Cuando en el número cuatro de Cocina y Vino se presentó el trabajo “El amo del valle”, la leyenda de Armando Scannone apenas comenzaba: se había publicado el segundo volumen de Mi Cocina y coincidía con un despertar a los sabores de lo nuestro, con el proceso de formación o las primeras experiencias frente a los fogones de los miembros de una generación de cocineros destinados a redescubrir sabores propios de la mesa venezolana y darles su justo valor dentro de nuestra fronteras, así como llevarlos a diferentes partes del mundo, donde comenzaron a conocer acerca de los matices del ají dulce o el dulzor del papelón en un contexto no sólo de exotismo sino de propuesta gastronómica seria.
Han pasado casi dos décadas desde la amplia semblanza dedicada al autor de libro más importante de nuestra gastronomía y casi treinta años desde la publicación del primer volumen de Mi cocina, a la manera de Caracas, al libro rojo lo han sucedido el azul, el amarillo y el verde, y lo que se ha ganado, aparte de la confirmación del valor de las recetas que Scanonne celosamente reconstruyó en su cocina a partir de estampas de la memoria, rigor científico y entusiasmo, es la posibilidad tener la indispensable distancia histórica.
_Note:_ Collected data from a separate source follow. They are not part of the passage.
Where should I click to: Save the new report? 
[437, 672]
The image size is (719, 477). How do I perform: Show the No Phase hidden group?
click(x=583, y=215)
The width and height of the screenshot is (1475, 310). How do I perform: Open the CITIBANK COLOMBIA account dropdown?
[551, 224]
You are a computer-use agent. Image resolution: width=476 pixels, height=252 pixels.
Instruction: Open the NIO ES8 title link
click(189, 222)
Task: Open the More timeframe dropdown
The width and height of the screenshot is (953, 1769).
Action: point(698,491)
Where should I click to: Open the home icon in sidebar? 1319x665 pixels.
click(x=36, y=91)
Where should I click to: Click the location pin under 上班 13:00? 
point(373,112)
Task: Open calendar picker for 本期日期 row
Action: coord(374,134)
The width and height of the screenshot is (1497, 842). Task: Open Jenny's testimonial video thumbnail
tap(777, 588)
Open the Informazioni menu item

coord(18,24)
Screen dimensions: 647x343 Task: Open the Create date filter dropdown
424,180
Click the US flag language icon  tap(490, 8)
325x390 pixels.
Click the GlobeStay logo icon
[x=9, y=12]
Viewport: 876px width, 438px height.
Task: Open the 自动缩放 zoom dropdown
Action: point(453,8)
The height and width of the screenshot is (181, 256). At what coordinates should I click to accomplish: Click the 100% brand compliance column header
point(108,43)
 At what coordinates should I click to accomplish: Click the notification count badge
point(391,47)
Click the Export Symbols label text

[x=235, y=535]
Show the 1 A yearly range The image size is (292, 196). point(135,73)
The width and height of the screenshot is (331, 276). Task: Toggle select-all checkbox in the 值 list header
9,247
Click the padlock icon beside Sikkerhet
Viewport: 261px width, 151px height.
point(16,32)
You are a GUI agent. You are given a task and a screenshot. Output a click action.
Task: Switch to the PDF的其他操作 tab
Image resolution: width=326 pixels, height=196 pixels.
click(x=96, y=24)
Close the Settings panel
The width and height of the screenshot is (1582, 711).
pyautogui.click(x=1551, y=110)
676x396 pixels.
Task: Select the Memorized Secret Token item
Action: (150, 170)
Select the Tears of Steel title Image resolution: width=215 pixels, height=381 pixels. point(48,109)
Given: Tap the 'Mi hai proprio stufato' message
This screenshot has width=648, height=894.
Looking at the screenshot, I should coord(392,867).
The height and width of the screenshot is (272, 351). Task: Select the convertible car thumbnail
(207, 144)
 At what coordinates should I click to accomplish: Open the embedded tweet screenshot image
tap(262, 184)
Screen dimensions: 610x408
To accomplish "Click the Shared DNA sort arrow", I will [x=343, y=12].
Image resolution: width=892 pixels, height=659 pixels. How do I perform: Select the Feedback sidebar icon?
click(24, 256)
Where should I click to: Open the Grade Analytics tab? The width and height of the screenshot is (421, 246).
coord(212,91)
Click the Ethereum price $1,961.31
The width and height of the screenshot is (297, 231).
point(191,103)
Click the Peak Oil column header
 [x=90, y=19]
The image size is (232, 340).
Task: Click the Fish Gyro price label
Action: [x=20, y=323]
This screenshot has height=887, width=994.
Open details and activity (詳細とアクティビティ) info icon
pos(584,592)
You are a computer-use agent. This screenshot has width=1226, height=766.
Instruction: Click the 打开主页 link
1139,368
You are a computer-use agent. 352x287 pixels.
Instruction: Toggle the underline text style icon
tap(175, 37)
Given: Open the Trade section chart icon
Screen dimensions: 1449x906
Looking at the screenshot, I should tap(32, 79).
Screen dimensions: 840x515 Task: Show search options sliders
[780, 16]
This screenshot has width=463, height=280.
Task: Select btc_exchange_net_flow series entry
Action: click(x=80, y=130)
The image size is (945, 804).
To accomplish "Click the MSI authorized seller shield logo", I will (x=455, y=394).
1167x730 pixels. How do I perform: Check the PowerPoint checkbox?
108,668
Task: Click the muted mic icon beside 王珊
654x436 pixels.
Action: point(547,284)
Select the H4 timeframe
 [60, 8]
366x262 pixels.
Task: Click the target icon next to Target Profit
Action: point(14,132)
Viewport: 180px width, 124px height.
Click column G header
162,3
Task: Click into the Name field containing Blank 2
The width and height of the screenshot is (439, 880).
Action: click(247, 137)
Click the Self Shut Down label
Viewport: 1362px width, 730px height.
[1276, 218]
¿Qué han significado sus libros para el ámbito local? ¿Cómo han impactado la vitalidad y efervescencia de la que desde hace algunos años parece disfrutar la gastronomía vernácula? ¿Cómo asume la responsabilidad que muchas veces recae sobre él en los derroteros de los oficiantes de nuestros fogones? Armando Scannone vuelve a ser tema de portada para colocarlo frente a su legado, para registrar de fuente viva las impresiones de uno de los pilares de la educación del paladar de los venezolanos.